Remembrance Day is a worthy and growing recognition of heroes past and present. Its prominence in our collective mindset is reinforced by daily news coverage of the many conflicts that continue around the globe. There is even a call to make it a statutory holiday in Canada. Regardless of your politics, recognizing what people have done and continue to do in the name of freedom is as important as it ever was.

Irony (or marketing) has put the release of a major war-based video game titled “Call of Duty: Black Ops” just two days before the day we remember those who actually were called to duty, and went… Youth who picked up a weapon instead of a game controller… young men and women who travelled to the other side of the world instead of downloading the latest game maps… soldiers who flew over enemy territory and got shot down, for real. Heroes like my Great Uncle, David Mackey.
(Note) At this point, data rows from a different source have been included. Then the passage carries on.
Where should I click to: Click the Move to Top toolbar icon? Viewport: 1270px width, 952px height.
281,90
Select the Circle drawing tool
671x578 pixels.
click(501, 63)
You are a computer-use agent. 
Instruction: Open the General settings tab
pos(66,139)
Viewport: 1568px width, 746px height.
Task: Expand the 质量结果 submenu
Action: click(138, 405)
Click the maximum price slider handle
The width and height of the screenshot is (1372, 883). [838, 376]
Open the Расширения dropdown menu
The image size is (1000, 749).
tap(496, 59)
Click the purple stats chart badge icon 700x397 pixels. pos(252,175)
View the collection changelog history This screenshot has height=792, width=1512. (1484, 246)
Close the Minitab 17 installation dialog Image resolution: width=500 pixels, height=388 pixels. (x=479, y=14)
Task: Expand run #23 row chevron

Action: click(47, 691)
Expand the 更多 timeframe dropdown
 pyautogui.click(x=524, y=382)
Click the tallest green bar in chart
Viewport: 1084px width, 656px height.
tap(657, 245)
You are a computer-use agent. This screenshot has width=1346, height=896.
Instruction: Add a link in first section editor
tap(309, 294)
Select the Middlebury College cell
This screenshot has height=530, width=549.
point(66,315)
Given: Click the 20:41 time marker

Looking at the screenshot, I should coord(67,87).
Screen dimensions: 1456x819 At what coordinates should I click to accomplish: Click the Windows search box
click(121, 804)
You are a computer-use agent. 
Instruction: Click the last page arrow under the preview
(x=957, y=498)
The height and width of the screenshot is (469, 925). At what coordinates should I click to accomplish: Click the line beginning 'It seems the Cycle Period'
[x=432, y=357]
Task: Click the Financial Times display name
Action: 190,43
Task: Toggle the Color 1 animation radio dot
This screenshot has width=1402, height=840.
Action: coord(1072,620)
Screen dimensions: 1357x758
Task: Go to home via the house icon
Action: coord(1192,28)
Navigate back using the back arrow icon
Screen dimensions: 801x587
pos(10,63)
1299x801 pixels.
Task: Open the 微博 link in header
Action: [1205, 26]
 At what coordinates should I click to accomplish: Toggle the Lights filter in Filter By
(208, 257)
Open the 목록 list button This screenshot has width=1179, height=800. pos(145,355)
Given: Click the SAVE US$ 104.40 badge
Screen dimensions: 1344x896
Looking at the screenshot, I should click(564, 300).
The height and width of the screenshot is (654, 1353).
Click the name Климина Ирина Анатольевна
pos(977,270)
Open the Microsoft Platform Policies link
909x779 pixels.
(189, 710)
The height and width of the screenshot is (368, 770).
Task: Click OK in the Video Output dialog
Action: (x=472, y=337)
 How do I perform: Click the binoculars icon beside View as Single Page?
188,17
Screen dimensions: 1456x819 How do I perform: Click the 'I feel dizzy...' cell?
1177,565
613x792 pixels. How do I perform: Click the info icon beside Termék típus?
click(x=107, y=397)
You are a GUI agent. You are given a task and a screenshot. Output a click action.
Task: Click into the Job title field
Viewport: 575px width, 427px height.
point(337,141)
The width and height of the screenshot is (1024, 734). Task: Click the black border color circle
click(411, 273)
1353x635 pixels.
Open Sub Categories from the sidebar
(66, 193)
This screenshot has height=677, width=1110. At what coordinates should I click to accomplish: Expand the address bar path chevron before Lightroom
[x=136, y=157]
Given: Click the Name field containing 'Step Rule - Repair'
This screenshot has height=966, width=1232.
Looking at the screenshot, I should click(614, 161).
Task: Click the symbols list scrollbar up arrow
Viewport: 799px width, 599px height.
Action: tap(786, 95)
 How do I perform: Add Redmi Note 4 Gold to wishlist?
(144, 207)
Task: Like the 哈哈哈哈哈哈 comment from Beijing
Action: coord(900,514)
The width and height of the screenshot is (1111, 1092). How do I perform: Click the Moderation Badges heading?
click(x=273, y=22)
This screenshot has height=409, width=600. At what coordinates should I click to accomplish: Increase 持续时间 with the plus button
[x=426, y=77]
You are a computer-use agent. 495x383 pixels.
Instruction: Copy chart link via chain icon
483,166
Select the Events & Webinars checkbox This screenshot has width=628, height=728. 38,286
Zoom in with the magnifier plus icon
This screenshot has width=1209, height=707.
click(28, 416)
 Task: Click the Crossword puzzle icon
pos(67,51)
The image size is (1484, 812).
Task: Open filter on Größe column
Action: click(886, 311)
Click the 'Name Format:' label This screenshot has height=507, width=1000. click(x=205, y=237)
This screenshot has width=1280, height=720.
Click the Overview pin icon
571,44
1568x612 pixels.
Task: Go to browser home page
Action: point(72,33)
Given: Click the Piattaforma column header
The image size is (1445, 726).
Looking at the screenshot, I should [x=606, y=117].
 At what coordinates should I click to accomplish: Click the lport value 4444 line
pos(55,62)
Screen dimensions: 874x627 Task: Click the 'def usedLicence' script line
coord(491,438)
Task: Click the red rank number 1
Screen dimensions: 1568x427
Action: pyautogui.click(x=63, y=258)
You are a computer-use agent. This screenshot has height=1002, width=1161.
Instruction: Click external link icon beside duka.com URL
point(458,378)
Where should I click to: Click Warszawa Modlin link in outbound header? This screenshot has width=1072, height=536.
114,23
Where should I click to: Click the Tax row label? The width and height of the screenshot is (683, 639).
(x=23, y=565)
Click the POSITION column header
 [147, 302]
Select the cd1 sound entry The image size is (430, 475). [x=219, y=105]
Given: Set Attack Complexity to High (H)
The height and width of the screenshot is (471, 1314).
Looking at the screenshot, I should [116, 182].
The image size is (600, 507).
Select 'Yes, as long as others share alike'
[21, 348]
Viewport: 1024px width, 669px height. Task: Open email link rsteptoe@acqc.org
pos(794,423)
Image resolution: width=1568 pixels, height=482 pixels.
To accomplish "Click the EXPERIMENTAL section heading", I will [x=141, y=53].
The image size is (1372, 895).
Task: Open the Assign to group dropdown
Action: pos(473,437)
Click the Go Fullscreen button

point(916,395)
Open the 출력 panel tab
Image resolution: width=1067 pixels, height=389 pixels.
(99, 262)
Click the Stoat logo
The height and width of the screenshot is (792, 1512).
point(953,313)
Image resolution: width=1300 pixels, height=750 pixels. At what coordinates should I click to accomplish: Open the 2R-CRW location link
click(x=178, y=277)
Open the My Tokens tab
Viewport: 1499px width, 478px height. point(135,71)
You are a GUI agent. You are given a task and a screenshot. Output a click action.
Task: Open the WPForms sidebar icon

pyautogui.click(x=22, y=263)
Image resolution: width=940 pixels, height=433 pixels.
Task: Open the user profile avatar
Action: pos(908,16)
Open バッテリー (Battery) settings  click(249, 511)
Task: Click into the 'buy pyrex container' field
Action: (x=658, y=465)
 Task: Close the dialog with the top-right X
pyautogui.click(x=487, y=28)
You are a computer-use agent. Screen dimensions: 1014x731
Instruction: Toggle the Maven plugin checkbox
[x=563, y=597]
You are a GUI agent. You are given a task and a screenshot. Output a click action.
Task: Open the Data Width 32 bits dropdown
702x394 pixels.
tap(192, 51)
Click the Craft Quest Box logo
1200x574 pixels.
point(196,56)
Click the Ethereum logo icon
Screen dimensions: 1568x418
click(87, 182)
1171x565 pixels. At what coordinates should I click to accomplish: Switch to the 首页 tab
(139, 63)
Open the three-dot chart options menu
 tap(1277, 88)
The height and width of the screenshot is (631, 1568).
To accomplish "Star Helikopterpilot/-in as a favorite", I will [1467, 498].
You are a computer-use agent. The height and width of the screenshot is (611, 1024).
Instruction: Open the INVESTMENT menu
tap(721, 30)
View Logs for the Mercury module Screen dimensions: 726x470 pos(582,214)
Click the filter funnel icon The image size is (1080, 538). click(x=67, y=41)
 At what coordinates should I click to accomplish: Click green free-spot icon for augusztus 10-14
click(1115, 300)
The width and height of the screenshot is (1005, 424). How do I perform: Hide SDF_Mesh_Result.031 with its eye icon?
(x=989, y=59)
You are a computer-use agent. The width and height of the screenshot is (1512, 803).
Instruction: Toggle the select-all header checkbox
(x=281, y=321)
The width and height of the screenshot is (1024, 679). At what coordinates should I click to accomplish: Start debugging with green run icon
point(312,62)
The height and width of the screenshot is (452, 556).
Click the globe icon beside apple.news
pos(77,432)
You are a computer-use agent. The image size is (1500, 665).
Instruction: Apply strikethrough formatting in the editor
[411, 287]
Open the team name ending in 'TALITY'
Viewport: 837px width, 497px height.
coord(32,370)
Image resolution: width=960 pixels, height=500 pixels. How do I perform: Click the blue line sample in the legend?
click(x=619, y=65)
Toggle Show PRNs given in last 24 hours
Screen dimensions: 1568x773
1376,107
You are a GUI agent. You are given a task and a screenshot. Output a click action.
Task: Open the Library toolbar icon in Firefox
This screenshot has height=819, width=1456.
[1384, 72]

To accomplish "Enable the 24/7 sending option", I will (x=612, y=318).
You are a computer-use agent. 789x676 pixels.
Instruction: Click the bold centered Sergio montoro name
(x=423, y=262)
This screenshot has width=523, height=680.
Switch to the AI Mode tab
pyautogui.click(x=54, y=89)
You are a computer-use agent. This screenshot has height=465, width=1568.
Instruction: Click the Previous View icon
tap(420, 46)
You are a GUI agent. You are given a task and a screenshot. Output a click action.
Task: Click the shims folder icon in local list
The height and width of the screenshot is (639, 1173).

A tail gunner in a WWII Halifax bomber flying over Germany, David was shot down behind enemy lines and spent several harrowing days avoiding German patrols by hiding in ditches and fields. Eventually he surrendered and was a leader among his fellow POWs helping to maintain morale and distribute rations.

When pushed, David would recount his war experiences, with uncharacteristic emotion. In 2005 he joined fellow veterans who helped fund the restoration a vintage Halifax aircraft – like the one he was shot down in – recovered from the bottom of a Norwegian lake and now on display in Trenton Ontario.

When he passed away last year, we celebrated David’s life and his life story. One of the treasures on display at his funeral was the original German POW form, picture and all (shown here). It is a priceless memento preserved and made available for younger generations of our family to appreciate.

My great uncle’s story is only one among thousands – stories about heroism and sacrifice that continue to be written today. Stories worth remembering , and not just in November.

To every veteran of every war – thank you for your service.